Convert every line of the entries below into a JSON list of strings, one string per line, with blank lines skipped. Leave the pictures out of the result.

--- BEGIN ---

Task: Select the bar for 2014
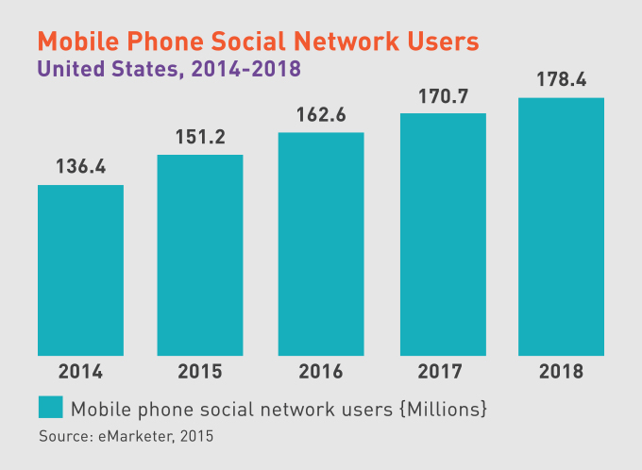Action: (80, 270)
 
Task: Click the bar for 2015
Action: (200, 255)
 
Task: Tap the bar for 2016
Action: (321, 243)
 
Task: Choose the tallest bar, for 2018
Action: (562, 227)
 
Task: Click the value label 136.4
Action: (80, 167)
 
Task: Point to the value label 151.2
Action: (200, 137)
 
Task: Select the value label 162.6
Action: (321, 115)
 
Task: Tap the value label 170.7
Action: (443, 95)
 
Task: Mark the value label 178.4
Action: (562, 78)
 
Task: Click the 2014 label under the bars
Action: (80, 371)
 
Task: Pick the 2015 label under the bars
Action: (200, 371)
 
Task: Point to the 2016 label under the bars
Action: (321, 371)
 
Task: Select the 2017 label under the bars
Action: (443, 371)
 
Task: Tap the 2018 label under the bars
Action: (562, 371)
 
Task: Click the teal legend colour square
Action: (50, 407)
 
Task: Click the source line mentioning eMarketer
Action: (126, 436)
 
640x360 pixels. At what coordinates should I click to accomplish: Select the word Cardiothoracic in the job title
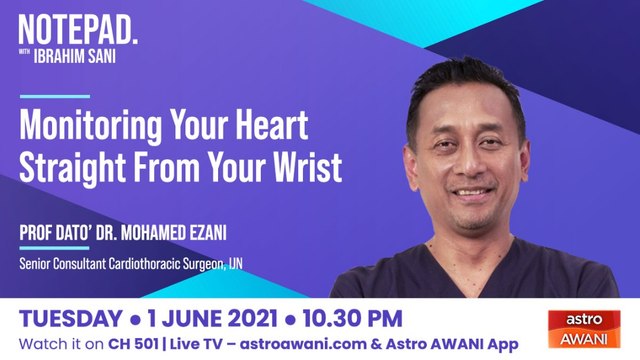pos(173,264)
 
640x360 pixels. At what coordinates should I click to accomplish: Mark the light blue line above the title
pos(55,97)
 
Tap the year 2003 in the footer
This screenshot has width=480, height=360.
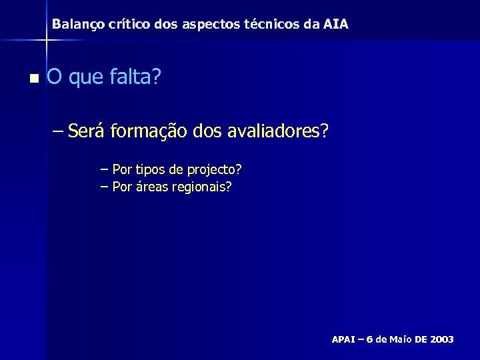(x=442, y=339)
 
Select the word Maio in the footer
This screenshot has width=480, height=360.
(x=399, y=339)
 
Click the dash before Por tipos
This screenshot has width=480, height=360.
(x=104, y=170)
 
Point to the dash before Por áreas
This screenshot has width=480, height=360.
(x=104, y=187)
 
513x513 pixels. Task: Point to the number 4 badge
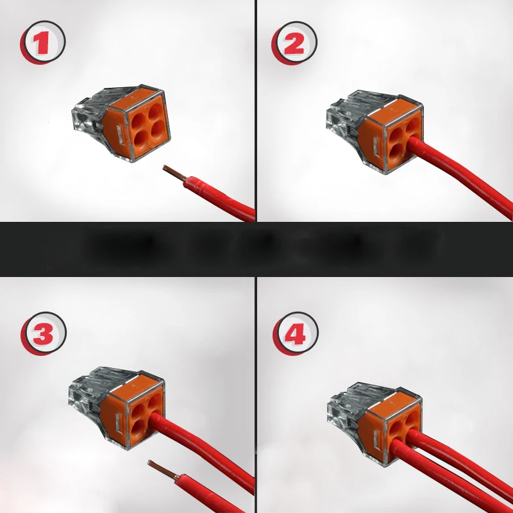click(x=296, y=334)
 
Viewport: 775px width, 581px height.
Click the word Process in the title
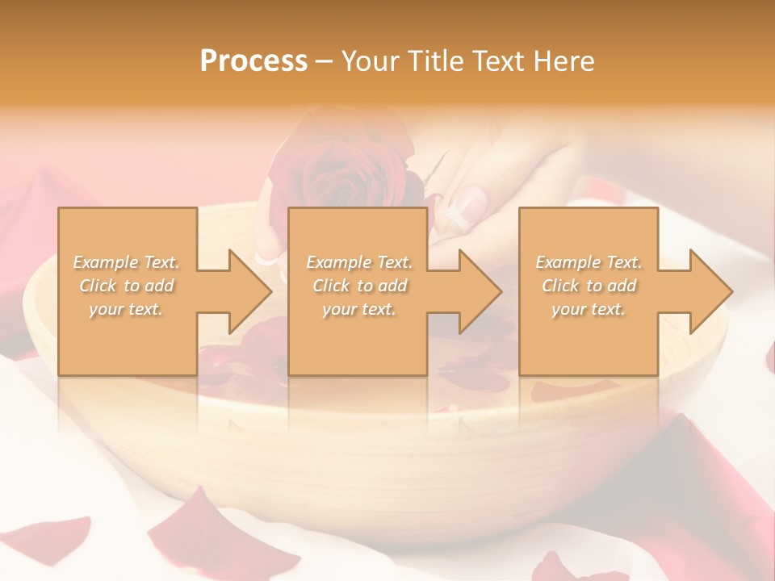tap(253, 61)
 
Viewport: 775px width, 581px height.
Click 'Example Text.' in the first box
tap(127, 262)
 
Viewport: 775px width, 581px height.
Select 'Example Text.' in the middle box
tap(359, 262)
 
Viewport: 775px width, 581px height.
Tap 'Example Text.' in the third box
tap(589, 262)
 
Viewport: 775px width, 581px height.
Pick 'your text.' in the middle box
tap(359, 310)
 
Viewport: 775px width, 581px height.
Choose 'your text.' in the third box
tap(589, 310)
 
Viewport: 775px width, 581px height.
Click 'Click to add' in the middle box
tap(359, 286)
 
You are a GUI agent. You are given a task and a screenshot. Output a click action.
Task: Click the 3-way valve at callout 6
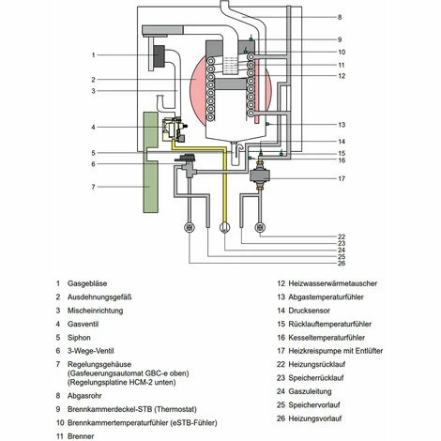[187, 166]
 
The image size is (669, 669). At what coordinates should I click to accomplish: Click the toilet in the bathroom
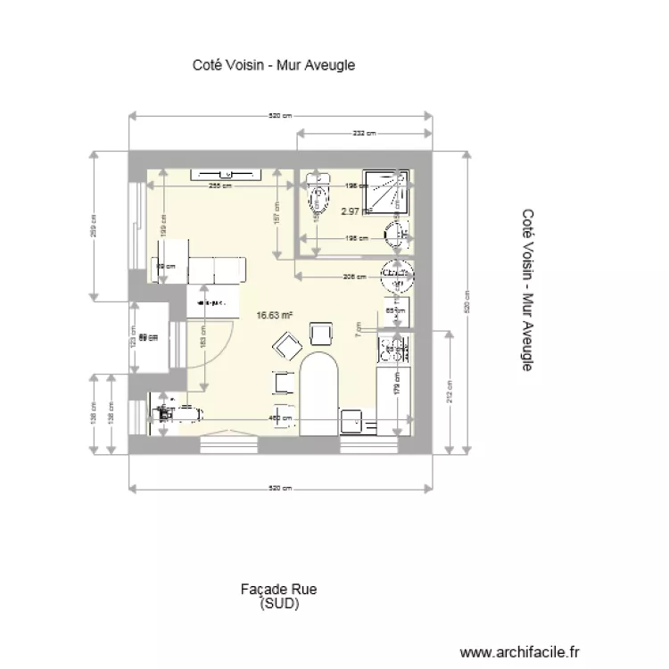317,199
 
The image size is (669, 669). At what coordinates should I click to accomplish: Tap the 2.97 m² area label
356,211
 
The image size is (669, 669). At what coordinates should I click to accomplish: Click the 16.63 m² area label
275,315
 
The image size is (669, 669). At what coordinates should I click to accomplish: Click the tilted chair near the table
287,343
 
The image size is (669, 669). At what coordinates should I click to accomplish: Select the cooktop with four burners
392,350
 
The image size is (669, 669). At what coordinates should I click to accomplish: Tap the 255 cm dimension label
219,186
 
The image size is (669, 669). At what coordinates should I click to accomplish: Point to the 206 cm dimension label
354,277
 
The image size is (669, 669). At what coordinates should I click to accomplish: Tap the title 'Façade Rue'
278,590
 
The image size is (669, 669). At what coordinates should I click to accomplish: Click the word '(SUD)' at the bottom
278,603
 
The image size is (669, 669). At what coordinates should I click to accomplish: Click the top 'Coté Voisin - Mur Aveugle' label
274,65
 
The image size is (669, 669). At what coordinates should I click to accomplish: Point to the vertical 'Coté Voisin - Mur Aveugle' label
527,290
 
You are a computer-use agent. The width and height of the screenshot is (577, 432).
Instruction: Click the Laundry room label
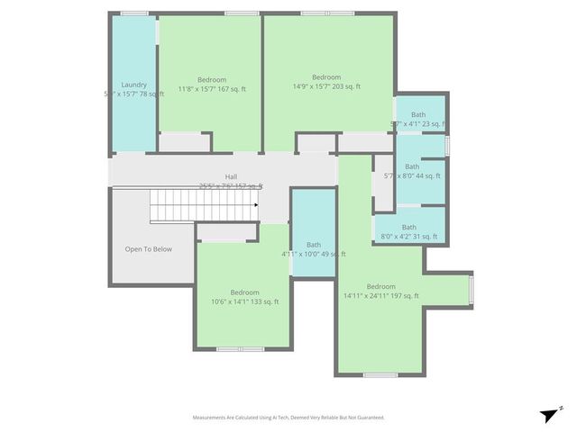click(x=133, y=85)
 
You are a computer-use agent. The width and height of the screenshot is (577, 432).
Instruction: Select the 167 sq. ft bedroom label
click(x=212, y=79)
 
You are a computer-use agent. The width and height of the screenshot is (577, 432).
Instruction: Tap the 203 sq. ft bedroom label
click(x=326, y=76)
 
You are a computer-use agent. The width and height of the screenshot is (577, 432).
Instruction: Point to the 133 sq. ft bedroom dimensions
click(x=244, y=302)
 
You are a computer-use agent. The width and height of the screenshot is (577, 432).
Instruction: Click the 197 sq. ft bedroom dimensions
click(x=380, y=295)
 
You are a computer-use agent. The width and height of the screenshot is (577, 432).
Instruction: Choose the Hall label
click(x=232, y=176)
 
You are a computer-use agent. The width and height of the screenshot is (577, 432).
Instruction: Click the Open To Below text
click(x=148, y=249)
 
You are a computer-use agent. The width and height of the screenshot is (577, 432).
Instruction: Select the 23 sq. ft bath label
click(x=418, y=114)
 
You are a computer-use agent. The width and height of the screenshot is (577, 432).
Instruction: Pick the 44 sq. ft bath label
click(x=412, y=166)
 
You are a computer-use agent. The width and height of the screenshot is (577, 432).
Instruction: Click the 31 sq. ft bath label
click(x=409, y=227)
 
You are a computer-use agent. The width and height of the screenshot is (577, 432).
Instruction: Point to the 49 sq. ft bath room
click(x=314, y=234)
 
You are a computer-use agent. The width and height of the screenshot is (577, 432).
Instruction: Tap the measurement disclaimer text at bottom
click(x=288, y=418)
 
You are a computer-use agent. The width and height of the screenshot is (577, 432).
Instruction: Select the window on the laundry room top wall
click(x=134, y=14)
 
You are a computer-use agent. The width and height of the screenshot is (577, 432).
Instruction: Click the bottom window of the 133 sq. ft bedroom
click(x=240, y=348)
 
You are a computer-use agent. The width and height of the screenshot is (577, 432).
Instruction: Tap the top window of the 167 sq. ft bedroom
click(x=241, y=14)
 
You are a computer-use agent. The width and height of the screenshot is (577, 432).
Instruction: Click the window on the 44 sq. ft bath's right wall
click(x=446, y=145)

--- END ---

### Completed exercise:
[
  "Task: Select the bar for 2014",
  "Action: (80, 270)",
  "Task: Click the bar for 2015",
  "Action: (200, 255)",
  "Task: Tap the bar for 2016",
  "Action: (321, 243)",
  "Task: Choose the tallest bar, for 2018",
  "Action: (562, 227)",
  "Task: Click the value label 136.4",
  "Action: (80, 167)",
  "Task: Point to the value label 151.2",
  "Action: (200, 137)",
  "Task: Select the value label 162.6",
  "Action: (321, 115)",
  "Task: Tap the value label 170.7",
  "Action: (443, 95)",
  "Task: Mark the value label 178.4",
  "Action: (562, 78)",
  "Task: Click the 2014 label under the bars",
  "Action: (80, 371)",
  "Task: Pick the 2015 label under the bars",
  "Action: (200, 371)",
  "Task: Point to the 2016 label under the bars",
  "Action: (321, 371)",
  "Task: Select the 2017 label under the bars",
  "Action: (443, 371)",
  "Task: Tap the 2018 label under the bars",
  "Action: (562, 371)",
  "Task: Click the teal legend colour square",
  "Action: (50, 407)",
  "Task: Click the source line mentioning eMarketer",
  "Action: (126, 436)",
  "640x360 pixels. At what coordinates should I click to accomplish: Select the word Cardiothoracic in the job title",
  "pos(173,264)",
  "640x360 pixels. At what coordinates should I click to accomplish: Mark the light blue line above the title",
  "pos(55,97)",
  "Tap the year 2003 in the footer",
  "This screenshot has width=480, height=360.",
  "(x=442, y=339)",
  "Select the word Maio in the footer",
  "This screenshot has width=480, height=360.",
  "(x=399, y=339)",
  "Click the dash before Por tipos",
  "This screenshot has width=480, height=360.",
  "(x=104, y=170)",
  "Point to the dash before Por áreas",
  "This screenshot has width=480, height=360.",
  "(x=104, y=187)",
  "513x513 pixels. Task: Point to the number 4 badge",
  "click(x=296, y=334)",
  "Viewport: 775px width, 581px height.",
  "Click the word Process in the title",
  "tap(253, 61)",
  "Viewport: 775px width, 581px height.",
  "Click 'Example Text.' in the first box",
  "tap(127, 262)",
  "Viewport: 775px width, 581px height.",
  "Select 'Example Text.' in the middle box",
  "tap(359, 262)",
  "Viewport: 775px width, 581px height.",
  "Tap 'Example Text.' in the third box",
  "tap(589, 262)",
  "Viewport: 775px width, 581px height.",
  "Pick 'your text.' in the middle box",
  "tap(359, 310)",
  "Viewport: 775px width, 581px height.",
  "Choose 'your text.' in the third box",
  "tap(589, 310)",
  "Viewport: 775px width, 581px height.",
  "Click 'Click to add' in the middle box",
  "tap(359, 286)",
  "You are a GUI agent. You are given a task and a screenshot. Output a click action.",
  "Task: Click the 3-way valve at callout 6",
  "[187, 166]",
  "The image size is (669, 669). At what coordinates should I click to accomplish: Click the toilet in the bathroom",
  "317,199",
  "The image size is (669, 669). At what coordinates should I click to accomplish: Tap the 2.97 m² area label",
  "356,211",
  "The image size is (669, 669). At what coordinates should I click to accomplish: Click the 16.63 m² area label",
  "275,315",
  "The image size is (669, 669). At what coordinates should I click to accomplish: Click the tilted chair near the table",
  "287,343",
  "The image size is (669, 669). At what coordinates should I click to accomplish: Select the cooktop with four burners",
  "392,350",
  "The image size is (669, 669). At what coordinates should I click to accomplish: Tap the 255 cm dimension label",
  "219,186",
  "The image size is (669, 669). At what coordinates should I click to accomplish: Point to the 206 cm dimension label",
  "354,277",
  "The image size is (669, 669). At what coordinates should I click to accomplish: Tap the title 'Façade Rue'",
  "278,590",
  "The image size is (669, 669). At what coordinates should I click to accomplish: Click the word '(SUD)' at the bottom",
  "278,603",
  "The image size is (669, 669). At what coordinates should I click to accomplish: Click the top 'Coté Voisin - Mur Aveugle' label",
  "274,65",
  "The image size is (669, 669). At what coordinates should I click to accomplish: Point to the vertical 'Coté Voisin - Mur Aveugle' label",
  "527,290",
  "You are a computer-use agent. The width and height of the screenshot is (577, 432).",
  "Instruction: Click the Laundry room label",
  "click(x=133, y=85)",
  "You are a computer-use agent. The width and height of the screenshot is (577, 432).",
  "Instruction: Select the 167 sq. ft bedroom label",
  "click(x=212, y=79)",
  "You are a computer-use agent. The width and height of the screenshot is (577, 432).",
  "Instruction: Tap the 203 sq. ft bedroom label",
  "click(x=326, y=76)",
  "You are a computer-use agent. The width and height of the screenshot is (577, 432).",
  "Instruction: Point to the 133 sq. ft bedroom dimensions",
  "click(x=244, y=302)",
  "You are a computer-use agent. The width and height of the screenshot is (577, 432).",
  "Instruction: Click the 197 sq. ft bedroom dimensions",
  "click(x=380, y=295)",
  "You are a computer-use agent. The width and height of the screenshot is (577, 432).",
  "Instruction: Choose the Hall label",
  "click(x=232, y=176)",
  "You are a computer-use agent. The width and height of the screenshot is (577, 432).",
  "Instruction: Click the Open To Below text",
  "click(x=148, y=249)",
  "You are a computer-use agent. The width and height of the screenshot is (577, 432).",
  "Instruction: Select the 23 sq. ft bath label",
  "click(x=418, y=114)",
  "You are a computer-use agent. The width and height of the screenshot is (577, 432).",
  "Instruction: Pick the 44 sq. ft bath label",
  "click(x=412, y=166)",
  "You are a computer-use agent. The width and height of the screenshot is (577, 432).",
  "Instruction: Click the 31 sq. ft bath label",
  "click(x=409, y=227)",
  "You are a computer-use agent. The width and height of the screenshot is (577, 432).",
  "Instruction: Point to the 49 sq. ft bath room",
  "click(x=314, y=234)",
  "You are a computer-use agent. The width and height of the screenshot is (577, 432).",
  "Instruction: Tap the measurement disclaimer text at bottom",
  "click(x=288, y=418)",
  "You are a computer-use agent. The width and height of the screenshot is (577, 432).",
  "Instruction: Select the window on the laundry room top wall",
  "click(x=134, y=14)",
  "You are a computer-use agent. The width and height of the screenshot is (577, 432).",
  "Instruction: Click the bottom window of the 133 sq. ft bedroom",
  "click(x=240, y=348)",
  "You are a computer-use agent. The width and height of the screenshot is (577, 432).",
  "Instruction: Tap the top window of the 167 sq. ft bedroom",
  "click(x=241, y=14)",
  "You are a computer-use agent. The width and height of the screenshot is (577, 432).",
  "Instruction: Click the window on the 44 sq. ft bath's right wall",
  "click(x=446, y=145)"
]